I've thought for a long time now that this is an area ripe for disruption. But it's very difficult to disrupt - it hasn't been yet. EDA software is probably the easier part to disrupt. Some open source EDA tools are out there, but not so much on the physical design side.

[jlokier]

I've read there's actually some excellent ASIC open source design flows now, thanks to some open PDKs (notably Skywater) as well as recent funded research. I haven't tried the toolchains myself but they are readily available and you have courses like Zero to ASIC using them.

They don't target the advanced nodes where masks cost as much as the GPs prices (though $20-30M sounds higher than I expected even at the leading edge), but they are workibg their way forward and the space in general is being disrupted at last.

[lizknope]

I've taped out 4 chips in 5nm and our managers and VP's have said about $30 million for a full set of masks (base layers plus metal layers)

The $20 million is for metal layers only for a respin.

We are moving to 3nm right now which will be even more expensive.

The open source tools can't handle the latest process nodes. Maybe in the future but this is a highly specialized area with tons of NDAs from the fabs for PDKs and DRC decks.

[ilyt]

> MCUs and cyber-physical systems was like this until the Arduino happened

I'd say it technically happened when cheap flash based microcontrollers become available.

Before you had to have *at the very least* EPROM programmer and eraser (or CRT TV I guess) to even put your code onto microcontroller. Flash based microcontrollers meant all you needed is parallel port and some wires to start programming microcontrollers, dropping the barrier to entry by orders of magnitude if you already had PC to program.

Then we had first wave with Basic STAMP and similar making it even easier.

Then it was Arduino that exploded it and there were other factors on that too.

>So what needs to happen to make this a reality for semi-con? First off, we need cheap, cheap fabrication. I actually looked at public funding in Canada and how that was going to the big name Universities who had their own in-house fab labs (at older process nodes). The costs of someone not in the inside was nuts. The actual cost should be in the 100s of dollars to fabricate a design (considering the marginal costs).

Like that. Before making PCB was either doing it at home that took a bunch of time and not everyone wanted to play with chemicals, or expensive to prototype PCB.

Now we have extremely cheap low volume PCBs and even well priced low volume manufacturing options. Same thing with 3D printing, went from massively expensive to affordable.

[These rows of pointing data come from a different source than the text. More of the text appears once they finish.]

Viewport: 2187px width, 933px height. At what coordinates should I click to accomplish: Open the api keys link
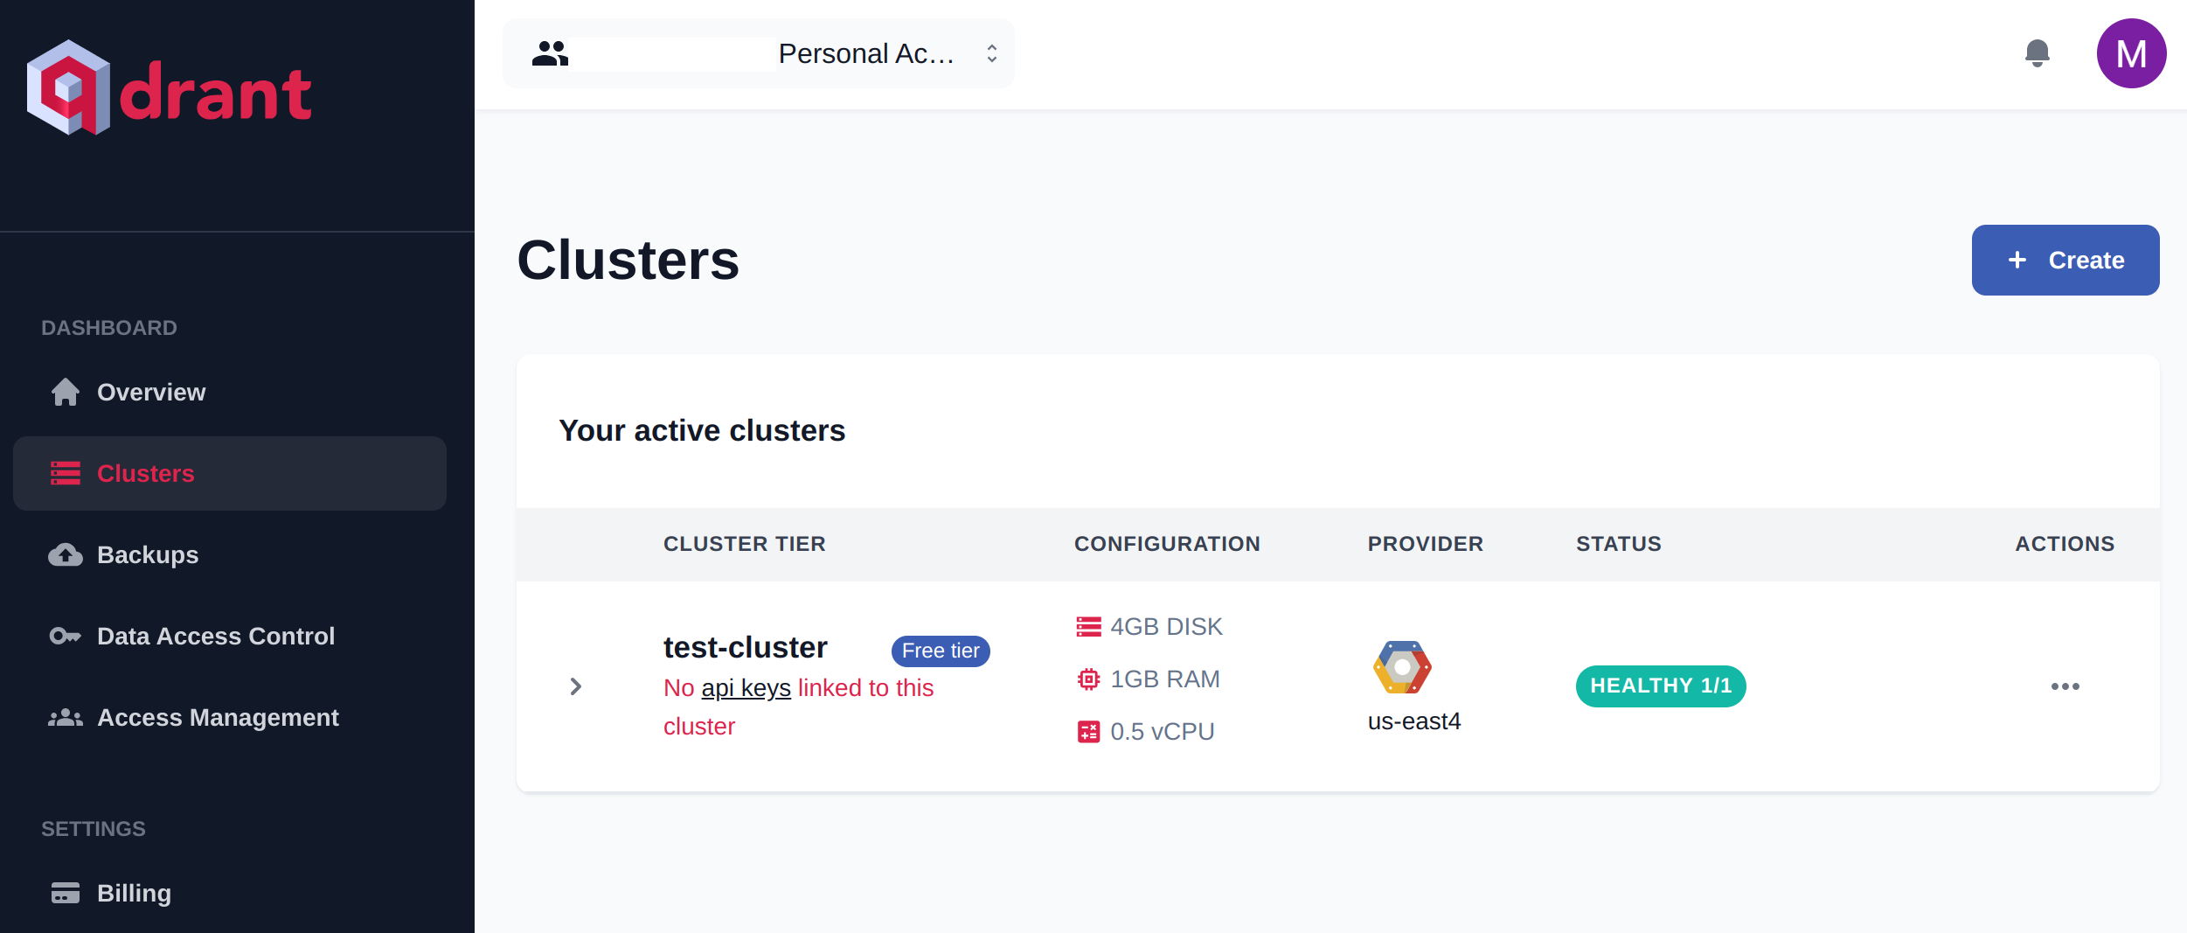point(746,688)
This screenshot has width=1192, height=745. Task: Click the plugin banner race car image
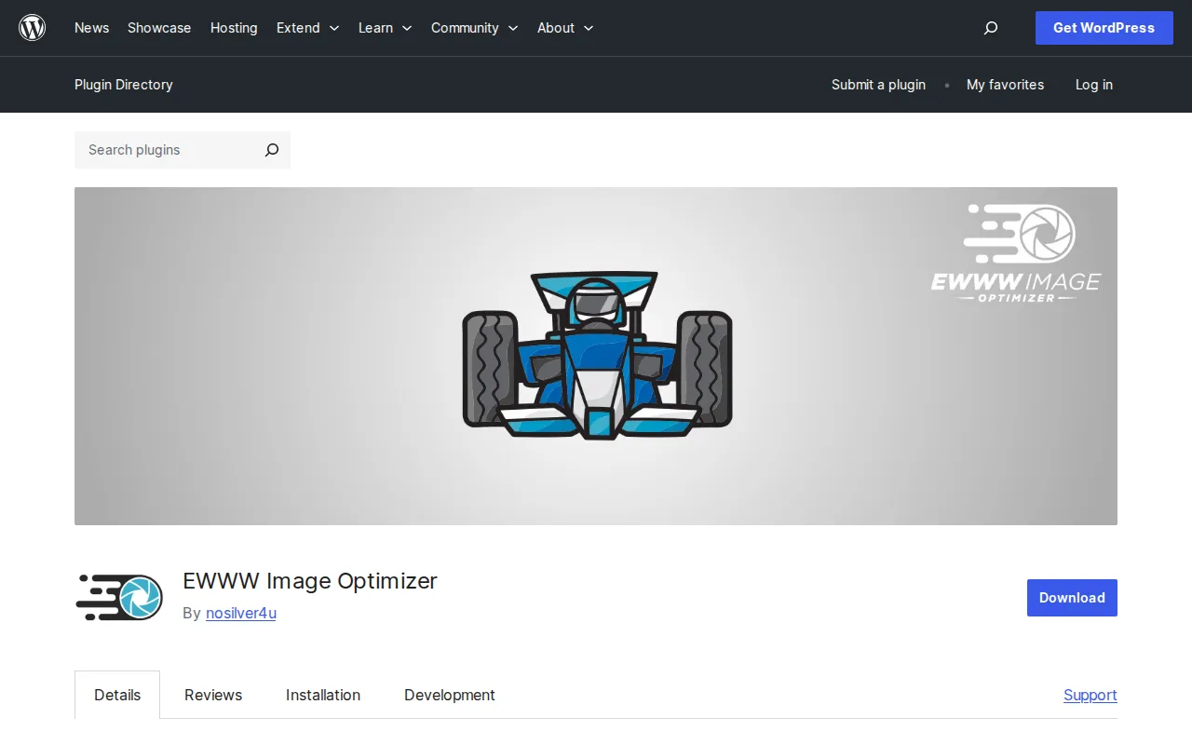(596, 356)
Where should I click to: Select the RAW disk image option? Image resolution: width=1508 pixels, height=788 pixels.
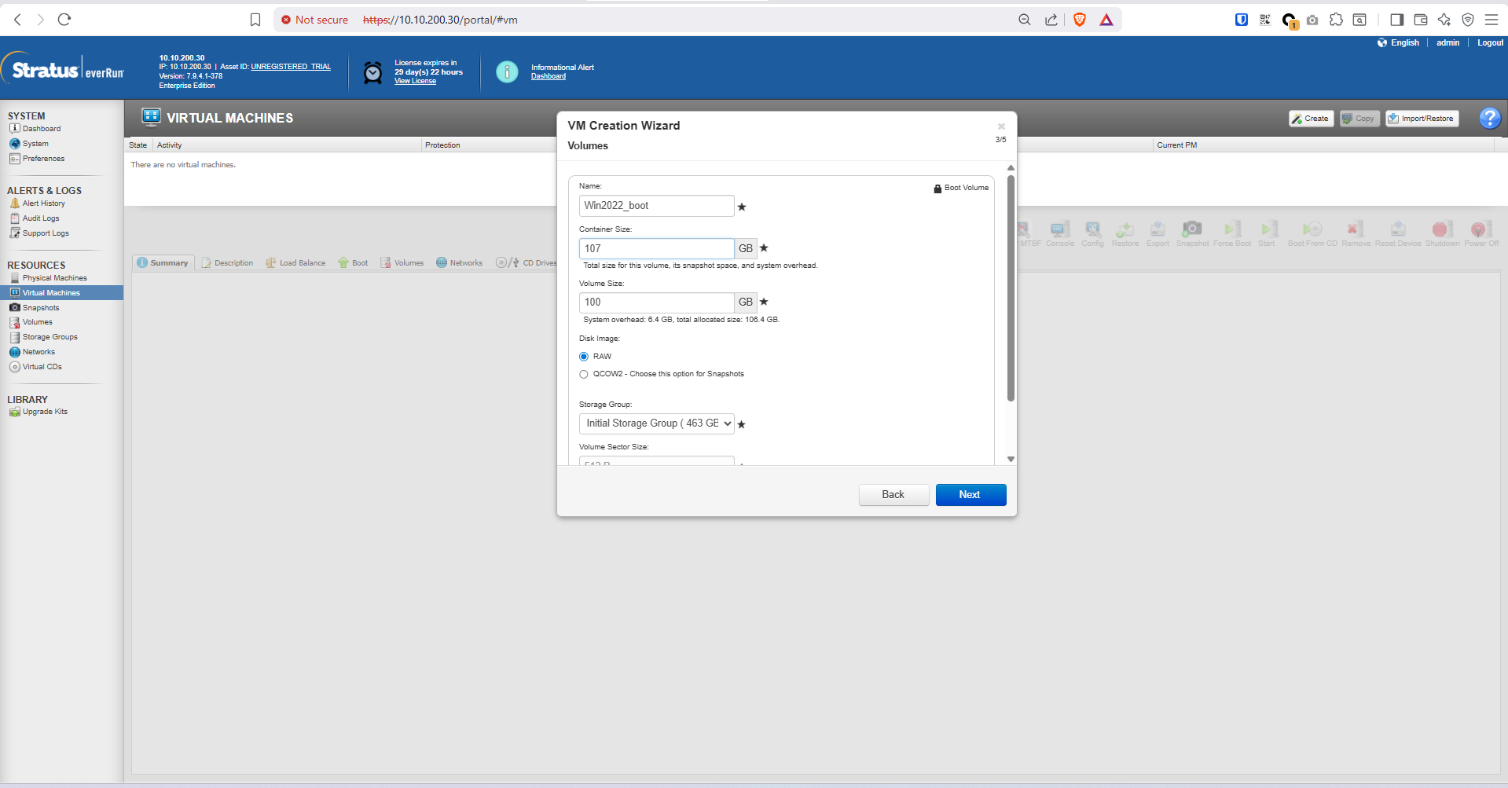(x=584, y=357)
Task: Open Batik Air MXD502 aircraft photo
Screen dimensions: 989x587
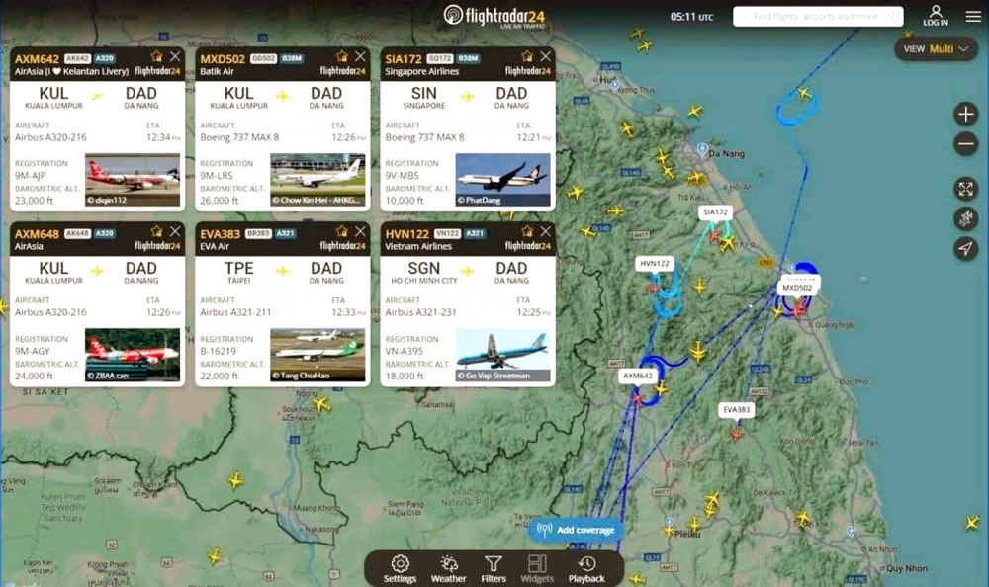Action: pyautogui.click(x=316, y=180)
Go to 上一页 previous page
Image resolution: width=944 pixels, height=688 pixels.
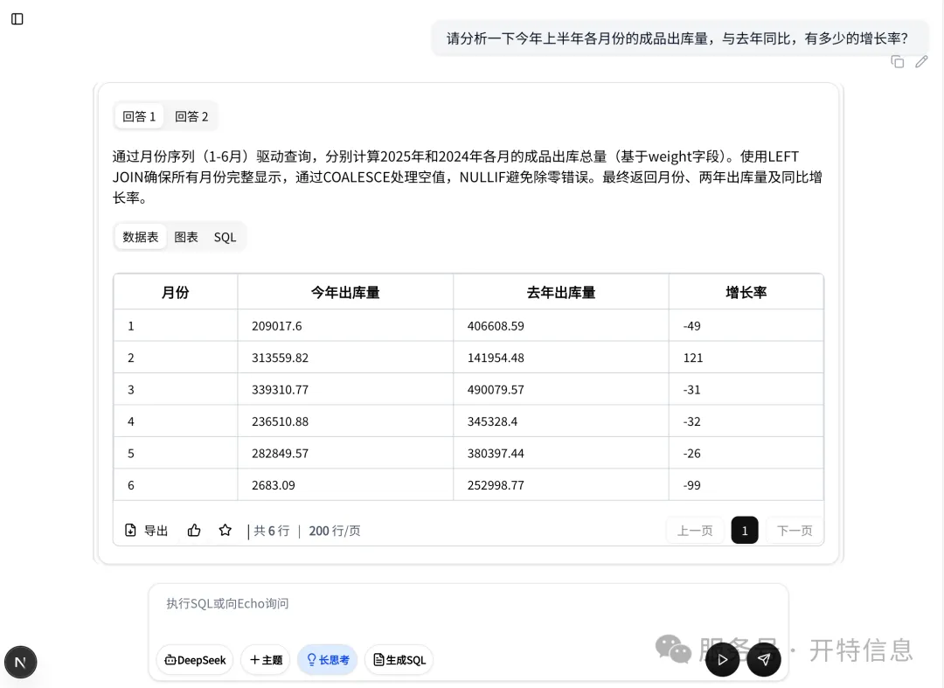coord(695,531)
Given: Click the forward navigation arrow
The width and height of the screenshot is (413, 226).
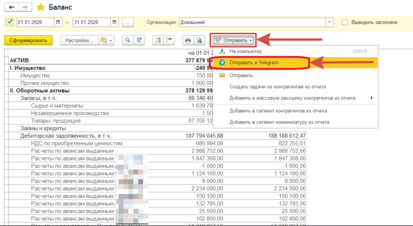Looking at the screenshot, I should click(25, 7).
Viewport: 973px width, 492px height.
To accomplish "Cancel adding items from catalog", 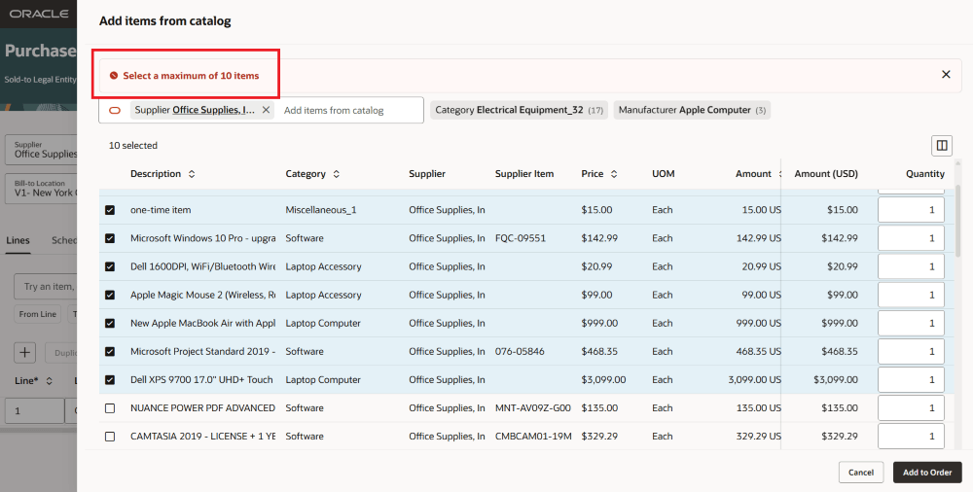I will click(860, 473).
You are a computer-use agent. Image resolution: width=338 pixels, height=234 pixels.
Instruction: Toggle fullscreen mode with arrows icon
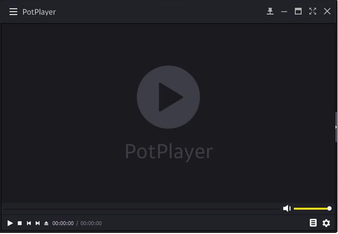click(313, 11)
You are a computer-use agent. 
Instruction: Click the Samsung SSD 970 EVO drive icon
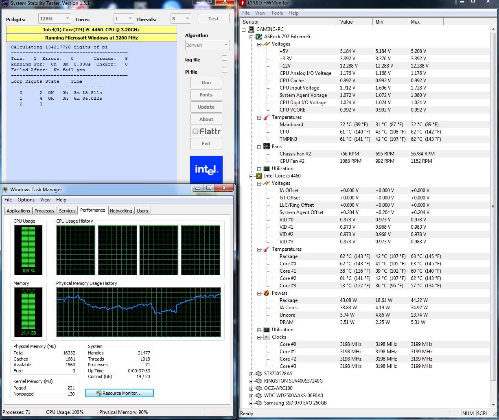(258, 403)
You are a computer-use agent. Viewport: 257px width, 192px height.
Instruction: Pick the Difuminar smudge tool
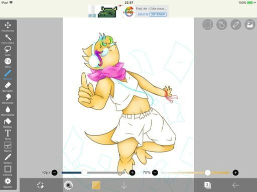click(8, 99)
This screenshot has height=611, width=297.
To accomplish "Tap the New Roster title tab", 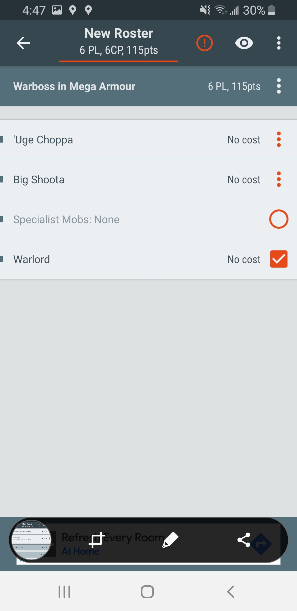I will click(118, 41).
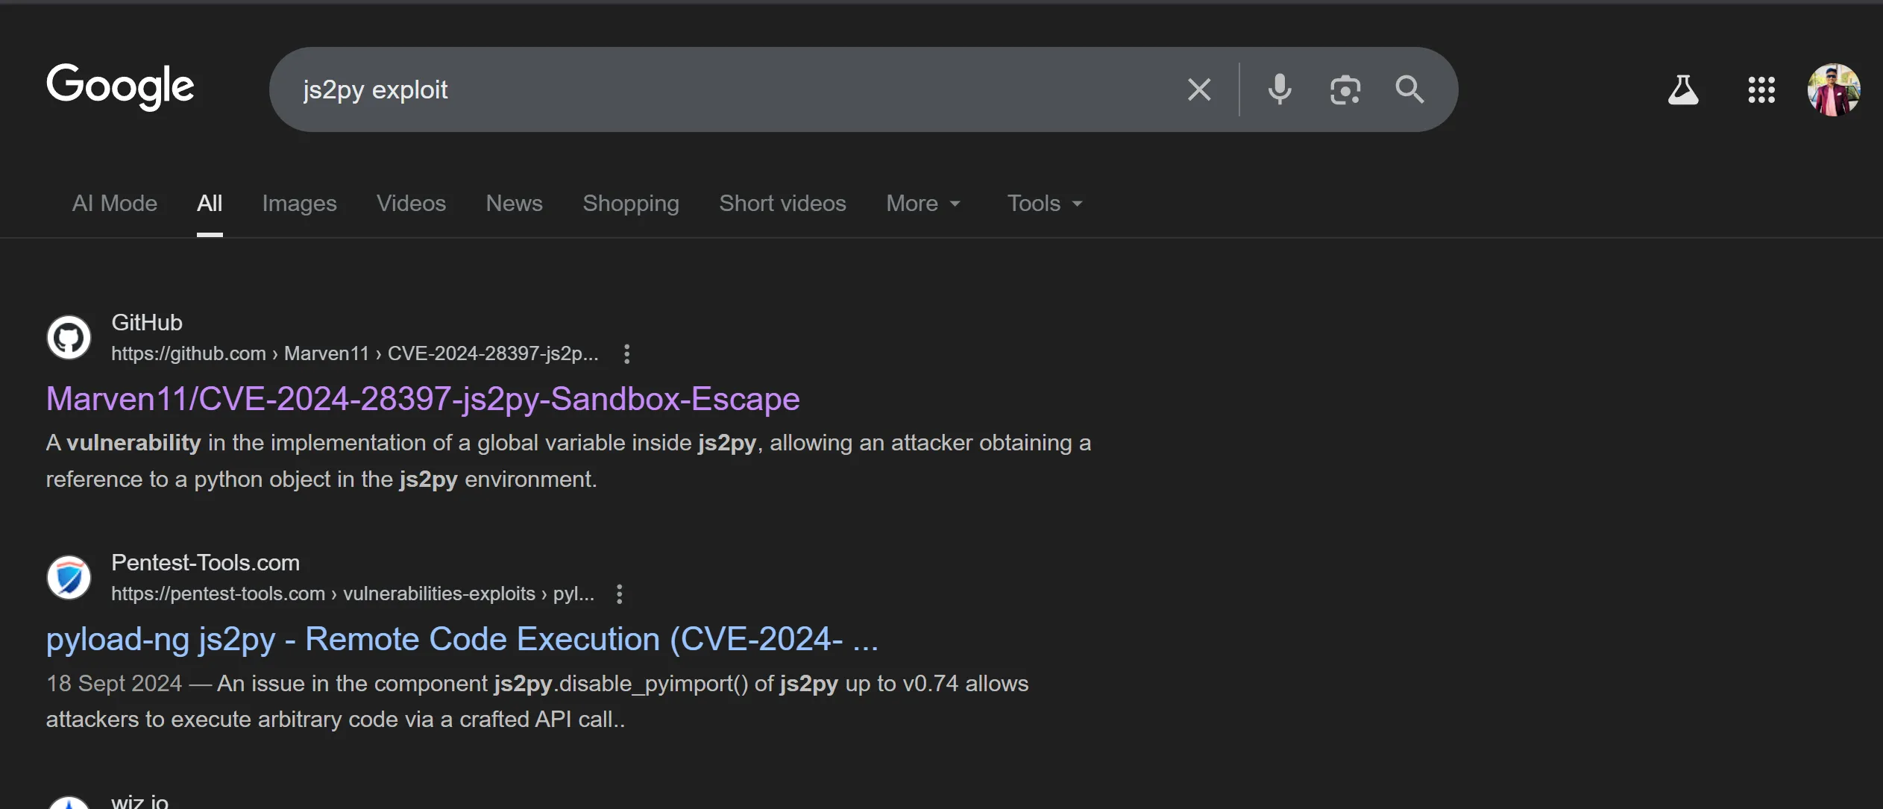Open the Google apps grid
This screenshot has height=809, width=1883.
1761,89
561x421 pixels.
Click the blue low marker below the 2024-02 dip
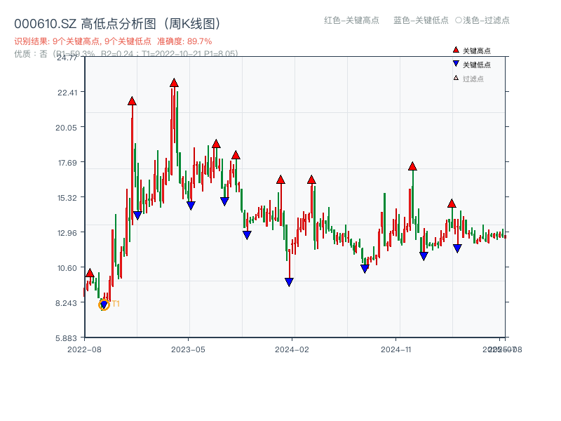(290, 281)
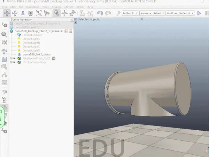Select the camera rotate tool
This screenshot has height=157, width=209.
click(x=15, y=13)
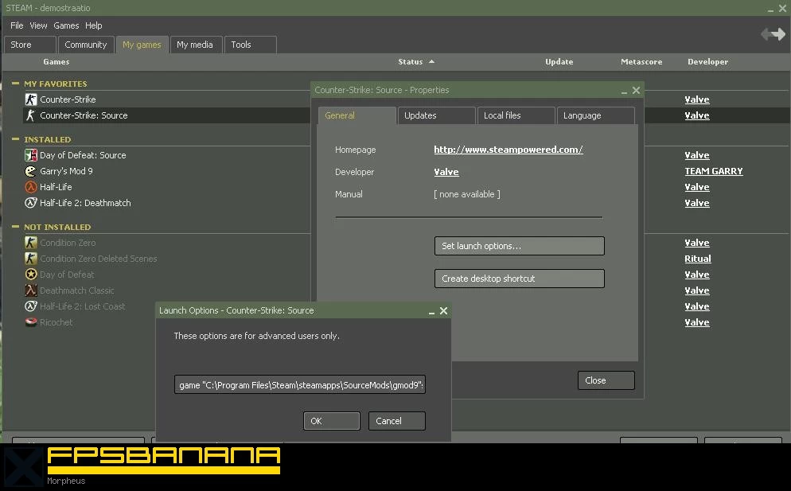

The problem really is that it's still a bit profitable to do so for companies doing it, while doing same for chip-making would be oh so much harder unless someone put some SERIOUS R&D into making "industrial chip printer" where each wafer could have different set of chips (packaging I guess could be handled by requiring each submitted chip to have connectors in same place). So no mask but some kind of DLP or similar projector to do lithography (dunno if that even possible for anything in hundreds of nm range, just guessing)

[scrlk]

https://developers.google.com/silicon might be of interest to you.

[sweetjuly]

I don't believe Google is sponsoring any more free shuttles. Your best bet nowadays is ponying up $10k to get a tiny chip on sky130 (so small you really can't hold even mildly complex in-order RISC-V cores). Sky130 is also generally so old that you can probably get better performance (let alone area) on a modern FPGA for a fraction of the price. Efabless's sky130 MPW is nice for semiconductor research insofar as it makes it more realistic to actually fab designs but it's not particularly useful for hobbyists beyond just the novelty of holding a chip you designed in your hands.

[est31]

There is the libresilicon project: https://libresilicon.com/

But I don't know how usable they are.